Eklenme: 17.07.2025 13:40:51Bosna'nın kahraman komutanlarından ve Nakşibendi şeyhlerinden biri olan Halil Brzina, bir süredir tedavi gördüğü Saraybosna Üniversitesi Klinik Merkezi'nde 72 yaşında vefat etti. 1992–1995 yılları arasında Bosna Savaşı sırasında 7. Müslüman Tugayı'nı kurarak ülkesinin savunmasında öne çıkan Brzina, savaş sonrası dönemde de Saraybosna’daki Nakşibendi tekkesine şeyhlik yaptı. Siyasi ve askeri bir lider olarak öne çıkan Brzina, aynı zamanda dini rehber kimliğiyle Bosna toplumunda saygıyla anılan bir figürdü.
Halil Brzina, Bosna Savaşı sırasında 7. Müslüman Tugayı'nı kurarak, ülkesinin savunmasında önemli cephelerde görev aldı. Tugayla birlikte Saraybosna ve çevre bölgelerde stratejik başarılar elde etti; savaş boyunca gösterdiği liderlik, Brzina'yı tartışmasız bir kahraman statüsüne yerleştirdi.
Savaştan sonra Saraybosna'nın Meytaş Mahallesi'nde yer alan Saraç İsmailova Camii’ne bağlı Nakşibendi tekkesinde uzun yıllar şeyhlik yaptı. Dini önderliği süresince hem manevî rehberlik hem toplumsal dayanışmada aktif rol aldı.
Bir süredir kronik sağlık sorunları nedeniyle emekliye ayrılan Brzina, Saraybosna Üniversitesi Klinik Merkezi'nde gözetim altındaydı. Cumhuriyet döneminin değerli şahsiyetlerinden biri olarak hafızalara kazınan Nakşibendi şeyhinin vefâtı, Bosna toplumunda derin bir üzüntüye neden oldu.
Brzina'nın vefâtı, Bosna’da hem askerî dünyanın hem de Nakşibendi cemaatinin büyük kaybı olarak değerlendiriliyor.
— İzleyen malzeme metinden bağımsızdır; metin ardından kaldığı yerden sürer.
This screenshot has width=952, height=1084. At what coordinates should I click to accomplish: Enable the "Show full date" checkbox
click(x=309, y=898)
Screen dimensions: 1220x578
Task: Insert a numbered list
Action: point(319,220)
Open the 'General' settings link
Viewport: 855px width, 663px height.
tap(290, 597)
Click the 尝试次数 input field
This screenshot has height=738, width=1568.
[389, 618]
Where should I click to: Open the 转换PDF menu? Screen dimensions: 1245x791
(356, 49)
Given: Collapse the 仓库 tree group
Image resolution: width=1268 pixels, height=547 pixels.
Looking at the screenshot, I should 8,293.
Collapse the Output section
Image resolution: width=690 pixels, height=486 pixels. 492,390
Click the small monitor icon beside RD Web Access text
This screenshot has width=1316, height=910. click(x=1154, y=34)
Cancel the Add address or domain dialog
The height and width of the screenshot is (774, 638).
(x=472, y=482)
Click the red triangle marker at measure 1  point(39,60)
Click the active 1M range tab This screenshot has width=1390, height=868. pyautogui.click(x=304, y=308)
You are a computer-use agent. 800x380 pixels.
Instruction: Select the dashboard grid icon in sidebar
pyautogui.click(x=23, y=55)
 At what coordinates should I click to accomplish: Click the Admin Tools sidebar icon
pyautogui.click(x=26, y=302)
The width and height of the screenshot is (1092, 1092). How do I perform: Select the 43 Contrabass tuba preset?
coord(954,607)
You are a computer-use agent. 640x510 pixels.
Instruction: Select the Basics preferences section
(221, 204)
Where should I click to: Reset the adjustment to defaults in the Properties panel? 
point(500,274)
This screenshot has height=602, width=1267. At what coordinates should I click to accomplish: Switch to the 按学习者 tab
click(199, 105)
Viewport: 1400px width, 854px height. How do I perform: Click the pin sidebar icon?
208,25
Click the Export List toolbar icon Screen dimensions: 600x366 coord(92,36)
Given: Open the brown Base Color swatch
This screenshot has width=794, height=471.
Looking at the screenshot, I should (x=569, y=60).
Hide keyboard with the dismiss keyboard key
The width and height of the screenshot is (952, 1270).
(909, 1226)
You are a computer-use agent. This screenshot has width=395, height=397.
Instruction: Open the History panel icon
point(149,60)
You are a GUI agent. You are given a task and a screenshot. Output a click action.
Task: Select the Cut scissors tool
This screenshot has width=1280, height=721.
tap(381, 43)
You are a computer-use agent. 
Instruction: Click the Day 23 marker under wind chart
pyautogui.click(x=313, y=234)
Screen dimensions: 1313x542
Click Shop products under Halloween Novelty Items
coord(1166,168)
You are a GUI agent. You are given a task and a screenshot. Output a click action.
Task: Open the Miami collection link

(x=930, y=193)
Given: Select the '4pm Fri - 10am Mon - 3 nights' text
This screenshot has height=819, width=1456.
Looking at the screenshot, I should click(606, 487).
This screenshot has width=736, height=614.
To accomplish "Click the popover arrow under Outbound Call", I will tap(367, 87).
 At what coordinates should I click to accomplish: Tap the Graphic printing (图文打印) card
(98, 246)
Bosna medyasında, siyasi ve dinî çevrelerde saygı ifadeleri yağarken, halk törenlerle anmaya hazırlanıyor.
Askerî cesareti, dini liderliği ve toplumsal vicdanı temsil eden Nakşibendi Şeyhi Halil Brzina, hem savaş zamanında hem de barış döneminde Bosna halkı için rehber isimlerden biriydi. O, Bosna'nın en zor zamanlarında halkının yanında duran sembolik bir figürü temsil ediyordu. Ardında bıraktığı miras, hem manevî zeminde hem de ulusal hafızada kalıcı bir etkiye sahip olacak.